何より悪いと感じたのが、ステージの各箇所の特徴の無さだ。どのステージも同じような場所を行ったり来たりしているように感じる。同じ場所に戻ってしまったと思ったら、実際はちゃんと進行していたり、はたまた単に前の場所に戻っていたりすることもある。プレイヤーを迷わせたいと思ってステージを作っているのなら製作者の意図通りなのかもしれないが、ベヨネッタのようなアクションでそうした「迷わせる」ことが必要だったとも思えない。ステージ内の地形の組み合わせも、いかにもゲーム的な味気ないものに思えて、それぞれの戦闘シーンの印象を弱めており、正直、これまでのシリーズではあった「記憶に残る戦闘場所」というものが一つも思い出せない。道中がこんなにも楽しくないベヨネッタは初めてではないかと思う。
遊びの種類は豊富だが気持ちがノレない
本作には様々な種類の遊びが盛り込まれている。ジャンヌのステージや多くのお題設定された戦闘パートもある。しかし、それらがどうにもバラバラである印象がある。例えば、寄り道タスクの中でも、分解されたパーツを5つ集めるミニゲームはそこら中に配置されているものの、妙に難しくてゲーム進行が一時的にそこで中断される。そこまで楽しくないのに、なぜこんなところで足止めをさせられているのか、そんなことを思うとイライラしてしまうミニゲームだった。正直面倒でしかなかった。(2にも同様のタスクはあったと記憶しているが、そこまでイライラした覚えがない。記憶違いか?)

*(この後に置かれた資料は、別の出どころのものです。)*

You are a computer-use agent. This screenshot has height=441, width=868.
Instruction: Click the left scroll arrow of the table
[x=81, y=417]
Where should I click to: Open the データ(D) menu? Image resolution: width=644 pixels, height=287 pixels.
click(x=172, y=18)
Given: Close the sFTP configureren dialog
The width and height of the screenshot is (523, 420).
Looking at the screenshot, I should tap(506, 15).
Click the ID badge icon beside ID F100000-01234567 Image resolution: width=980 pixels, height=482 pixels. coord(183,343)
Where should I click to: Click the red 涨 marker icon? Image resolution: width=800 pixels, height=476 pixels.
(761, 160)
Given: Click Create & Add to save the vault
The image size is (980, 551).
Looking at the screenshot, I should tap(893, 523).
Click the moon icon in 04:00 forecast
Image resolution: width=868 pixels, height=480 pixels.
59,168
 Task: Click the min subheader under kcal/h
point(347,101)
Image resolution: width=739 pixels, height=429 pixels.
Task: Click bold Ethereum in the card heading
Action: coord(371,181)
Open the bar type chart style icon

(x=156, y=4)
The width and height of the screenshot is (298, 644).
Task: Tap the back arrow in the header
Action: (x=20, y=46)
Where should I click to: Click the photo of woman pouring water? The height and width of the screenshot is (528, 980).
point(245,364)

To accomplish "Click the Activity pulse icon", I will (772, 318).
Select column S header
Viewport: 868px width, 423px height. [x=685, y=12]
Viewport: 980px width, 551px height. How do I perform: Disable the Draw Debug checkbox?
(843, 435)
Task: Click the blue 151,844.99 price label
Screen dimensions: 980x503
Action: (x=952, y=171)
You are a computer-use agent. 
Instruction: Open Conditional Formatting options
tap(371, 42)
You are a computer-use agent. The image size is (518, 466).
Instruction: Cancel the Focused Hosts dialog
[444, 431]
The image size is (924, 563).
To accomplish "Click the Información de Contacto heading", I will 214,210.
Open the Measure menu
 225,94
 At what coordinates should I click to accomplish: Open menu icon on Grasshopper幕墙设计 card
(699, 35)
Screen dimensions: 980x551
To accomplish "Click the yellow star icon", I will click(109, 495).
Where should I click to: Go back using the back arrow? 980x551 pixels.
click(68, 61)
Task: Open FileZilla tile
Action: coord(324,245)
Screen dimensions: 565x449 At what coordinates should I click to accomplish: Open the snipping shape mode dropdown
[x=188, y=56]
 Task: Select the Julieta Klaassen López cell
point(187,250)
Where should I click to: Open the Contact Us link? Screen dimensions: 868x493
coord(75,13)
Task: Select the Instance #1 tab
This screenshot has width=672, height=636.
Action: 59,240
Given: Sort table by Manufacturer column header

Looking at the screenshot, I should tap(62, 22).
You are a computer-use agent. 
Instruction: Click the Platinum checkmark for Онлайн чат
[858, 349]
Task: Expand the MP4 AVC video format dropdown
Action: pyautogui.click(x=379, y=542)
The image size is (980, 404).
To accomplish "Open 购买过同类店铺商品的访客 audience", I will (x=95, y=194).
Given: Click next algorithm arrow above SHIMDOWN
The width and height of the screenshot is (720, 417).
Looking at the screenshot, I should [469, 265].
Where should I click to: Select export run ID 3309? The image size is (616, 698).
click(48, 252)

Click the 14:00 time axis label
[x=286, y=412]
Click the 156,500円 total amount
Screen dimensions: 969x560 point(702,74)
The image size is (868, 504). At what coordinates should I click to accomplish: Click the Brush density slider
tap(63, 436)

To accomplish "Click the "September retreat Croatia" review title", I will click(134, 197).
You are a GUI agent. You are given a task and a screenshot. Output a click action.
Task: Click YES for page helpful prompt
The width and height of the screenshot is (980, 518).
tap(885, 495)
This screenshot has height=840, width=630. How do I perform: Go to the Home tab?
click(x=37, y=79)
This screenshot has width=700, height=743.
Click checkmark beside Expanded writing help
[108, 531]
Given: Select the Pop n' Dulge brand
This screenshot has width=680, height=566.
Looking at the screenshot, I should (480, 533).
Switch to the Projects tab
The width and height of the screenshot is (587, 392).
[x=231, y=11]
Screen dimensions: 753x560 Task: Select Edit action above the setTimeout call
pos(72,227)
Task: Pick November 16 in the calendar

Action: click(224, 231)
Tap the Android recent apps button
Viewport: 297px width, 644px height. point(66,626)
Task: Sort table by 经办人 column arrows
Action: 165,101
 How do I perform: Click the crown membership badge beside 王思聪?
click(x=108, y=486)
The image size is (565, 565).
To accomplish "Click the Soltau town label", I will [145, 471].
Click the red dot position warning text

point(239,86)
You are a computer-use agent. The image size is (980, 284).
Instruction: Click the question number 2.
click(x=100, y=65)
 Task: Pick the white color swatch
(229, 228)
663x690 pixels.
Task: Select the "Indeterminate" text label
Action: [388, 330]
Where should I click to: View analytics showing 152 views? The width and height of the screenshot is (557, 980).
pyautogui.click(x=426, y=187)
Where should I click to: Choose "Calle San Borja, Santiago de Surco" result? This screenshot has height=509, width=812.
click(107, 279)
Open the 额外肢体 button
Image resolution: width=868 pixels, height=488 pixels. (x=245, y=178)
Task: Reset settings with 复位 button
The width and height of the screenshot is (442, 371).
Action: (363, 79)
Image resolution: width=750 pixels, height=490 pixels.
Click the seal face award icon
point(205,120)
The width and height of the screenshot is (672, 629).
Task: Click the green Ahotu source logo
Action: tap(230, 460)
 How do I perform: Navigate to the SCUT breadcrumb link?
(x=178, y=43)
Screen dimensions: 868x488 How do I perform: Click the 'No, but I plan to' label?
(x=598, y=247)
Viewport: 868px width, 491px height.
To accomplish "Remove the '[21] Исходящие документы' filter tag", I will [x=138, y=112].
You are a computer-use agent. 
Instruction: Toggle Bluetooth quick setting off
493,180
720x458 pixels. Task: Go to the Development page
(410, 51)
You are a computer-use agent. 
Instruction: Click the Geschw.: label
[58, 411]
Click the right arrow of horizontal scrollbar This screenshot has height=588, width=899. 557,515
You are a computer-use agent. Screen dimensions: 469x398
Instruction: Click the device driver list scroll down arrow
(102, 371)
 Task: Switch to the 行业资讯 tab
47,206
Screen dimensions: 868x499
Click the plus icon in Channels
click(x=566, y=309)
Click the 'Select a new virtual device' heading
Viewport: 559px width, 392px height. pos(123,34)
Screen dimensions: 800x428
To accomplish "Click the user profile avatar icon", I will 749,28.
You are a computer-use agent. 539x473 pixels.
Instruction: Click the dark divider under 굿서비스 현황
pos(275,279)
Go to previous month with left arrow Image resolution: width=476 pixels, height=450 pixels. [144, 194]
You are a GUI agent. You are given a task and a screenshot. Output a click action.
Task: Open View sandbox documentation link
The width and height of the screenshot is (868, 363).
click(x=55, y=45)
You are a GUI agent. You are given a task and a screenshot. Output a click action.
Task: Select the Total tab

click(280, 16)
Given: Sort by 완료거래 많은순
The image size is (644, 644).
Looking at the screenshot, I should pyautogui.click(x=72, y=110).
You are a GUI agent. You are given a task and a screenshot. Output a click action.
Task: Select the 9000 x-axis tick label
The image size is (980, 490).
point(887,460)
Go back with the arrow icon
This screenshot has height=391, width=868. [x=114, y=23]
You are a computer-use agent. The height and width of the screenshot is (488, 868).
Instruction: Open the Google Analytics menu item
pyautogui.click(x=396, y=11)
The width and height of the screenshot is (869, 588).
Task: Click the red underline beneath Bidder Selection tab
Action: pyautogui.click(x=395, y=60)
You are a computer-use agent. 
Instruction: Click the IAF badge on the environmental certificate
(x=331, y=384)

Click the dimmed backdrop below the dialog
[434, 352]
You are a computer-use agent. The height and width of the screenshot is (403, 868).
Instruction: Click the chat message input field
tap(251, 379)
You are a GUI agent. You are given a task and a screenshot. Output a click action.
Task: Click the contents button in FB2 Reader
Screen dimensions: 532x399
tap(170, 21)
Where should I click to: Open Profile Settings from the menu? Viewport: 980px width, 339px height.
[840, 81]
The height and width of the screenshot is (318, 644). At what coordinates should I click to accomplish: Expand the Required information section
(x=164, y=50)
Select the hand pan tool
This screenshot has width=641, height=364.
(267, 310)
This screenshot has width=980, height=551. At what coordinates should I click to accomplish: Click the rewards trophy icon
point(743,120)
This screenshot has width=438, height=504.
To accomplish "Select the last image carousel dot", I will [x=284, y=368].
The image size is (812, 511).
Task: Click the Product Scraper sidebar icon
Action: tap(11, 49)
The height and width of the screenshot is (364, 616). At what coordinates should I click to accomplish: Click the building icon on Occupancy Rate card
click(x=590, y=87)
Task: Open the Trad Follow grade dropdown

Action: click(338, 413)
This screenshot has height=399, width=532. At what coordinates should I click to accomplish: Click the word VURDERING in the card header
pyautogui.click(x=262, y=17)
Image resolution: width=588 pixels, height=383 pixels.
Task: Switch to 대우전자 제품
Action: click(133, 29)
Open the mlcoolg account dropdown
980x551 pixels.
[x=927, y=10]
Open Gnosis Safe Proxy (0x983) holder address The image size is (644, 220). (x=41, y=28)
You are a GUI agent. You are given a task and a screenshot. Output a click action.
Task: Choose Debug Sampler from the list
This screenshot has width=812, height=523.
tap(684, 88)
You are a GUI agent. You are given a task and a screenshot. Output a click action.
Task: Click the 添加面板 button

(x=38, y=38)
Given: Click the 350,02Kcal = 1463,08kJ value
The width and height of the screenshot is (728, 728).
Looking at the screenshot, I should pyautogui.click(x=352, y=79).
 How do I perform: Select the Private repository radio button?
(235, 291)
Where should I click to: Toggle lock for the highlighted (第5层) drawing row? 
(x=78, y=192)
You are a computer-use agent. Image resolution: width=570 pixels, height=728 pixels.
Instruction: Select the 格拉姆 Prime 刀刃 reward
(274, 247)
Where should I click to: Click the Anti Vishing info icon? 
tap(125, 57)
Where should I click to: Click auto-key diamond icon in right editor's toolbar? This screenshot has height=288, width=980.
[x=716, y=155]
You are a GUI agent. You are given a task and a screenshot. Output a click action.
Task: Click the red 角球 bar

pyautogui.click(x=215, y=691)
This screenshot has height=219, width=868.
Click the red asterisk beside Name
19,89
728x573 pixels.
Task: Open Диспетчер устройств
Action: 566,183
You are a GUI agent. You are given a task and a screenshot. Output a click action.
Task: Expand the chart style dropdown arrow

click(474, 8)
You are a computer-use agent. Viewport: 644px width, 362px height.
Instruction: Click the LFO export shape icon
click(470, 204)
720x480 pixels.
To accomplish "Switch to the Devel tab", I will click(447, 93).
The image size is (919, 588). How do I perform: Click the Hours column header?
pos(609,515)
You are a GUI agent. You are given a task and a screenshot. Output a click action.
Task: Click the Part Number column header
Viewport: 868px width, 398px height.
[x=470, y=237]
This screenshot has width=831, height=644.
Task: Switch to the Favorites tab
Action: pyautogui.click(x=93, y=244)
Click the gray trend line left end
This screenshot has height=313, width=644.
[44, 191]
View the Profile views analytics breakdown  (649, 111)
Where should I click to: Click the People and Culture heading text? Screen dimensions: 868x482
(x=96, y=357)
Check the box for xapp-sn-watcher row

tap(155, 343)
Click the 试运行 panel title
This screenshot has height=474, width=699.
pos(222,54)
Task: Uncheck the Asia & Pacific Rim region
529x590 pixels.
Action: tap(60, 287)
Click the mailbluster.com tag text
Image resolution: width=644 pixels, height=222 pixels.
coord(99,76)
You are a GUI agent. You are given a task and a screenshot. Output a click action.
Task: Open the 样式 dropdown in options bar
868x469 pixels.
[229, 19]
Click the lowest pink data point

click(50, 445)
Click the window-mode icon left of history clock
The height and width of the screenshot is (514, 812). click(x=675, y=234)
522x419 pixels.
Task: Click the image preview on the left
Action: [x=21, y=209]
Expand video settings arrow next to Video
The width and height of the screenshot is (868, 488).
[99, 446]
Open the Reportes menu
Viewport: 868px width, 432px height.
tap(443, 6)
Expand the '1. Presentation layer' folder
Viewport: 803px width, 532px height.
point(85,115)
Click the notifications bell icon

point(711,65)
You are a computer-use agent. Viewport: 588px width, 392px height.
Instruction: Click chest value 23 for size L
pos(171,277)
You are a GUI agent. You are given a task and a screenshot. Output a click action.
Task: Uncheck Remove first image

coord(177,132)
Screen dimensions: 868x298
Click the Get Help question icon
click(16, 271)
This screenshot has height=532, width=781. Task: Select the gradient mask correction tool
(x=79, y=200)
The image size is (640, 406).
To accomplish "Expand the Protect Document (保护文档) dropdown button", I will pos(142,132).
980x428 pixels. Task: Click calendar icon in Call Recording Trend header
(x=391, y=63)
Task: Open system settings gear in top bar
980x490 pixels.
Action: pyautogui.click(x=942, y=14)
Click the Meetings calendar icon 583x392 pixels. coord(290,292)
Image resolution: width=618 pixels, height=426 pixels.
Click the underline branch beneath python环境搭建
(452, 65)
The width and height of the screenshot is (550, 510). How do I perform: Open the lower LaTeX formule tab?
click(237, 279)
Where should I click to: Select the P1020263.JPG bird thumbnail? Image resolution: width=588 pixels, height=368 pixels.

しかし、こうした遊び心とも言える数々のミニゲームの存在は『1』の時からの伝統だとも言える。スペースハリアー風のシューティングステージなど『1』にも単調にならないように用意されたミニゲームや小タスクはあった。それらは決して出来のいい最高の遊びではなかったかもしれないが、どこか許せる愛嬌があったように思う。どんな悪ふざけをしていても、作品として高いレベルで統合させる力が『1』には確実にあった。だから「そこまで面白くない遊び」でも全然許せた。しかし『3』にはそうした印象を持てなかった。なぜ今その遊びをやらなくてはいけないのか、それを感じ取ることができなかった。数多くの遊びを次々と提示されるものの、そのボリュームにこちらの気持ちが追いつくことができない状態のまま、後半までずっと振り回された印象があり、こちらの気持ちと上手く波長が合うことが少なかった。『1』のアルフヘイムや『2』のムスペルヘイム(お題クリア型タスク)で、ここまで違和感を感じることはなかったため、今作では余計に気になってしまった。
最後に
本作はシリーズ集大成と呼ぶにはオリジナリティのある独特の作品となっている。この記事では不満点ばかりを書き連ねてしまったが、『ベヨネッタ3』は決して悪い作品でない。ただ、求めていたものが得られなかったという不満がある。新しさを追い求める姿勢はとても好ましいと思ったが、「気持ちよさ」というベヨネッタの持っていた有無を言わせぬ魅力を大きく減じてしまった。加えて、ベヨネッタというキャラの持つ固有性、ユニーク性を減じてまで得たものは何だったのか?と思わずにいられない。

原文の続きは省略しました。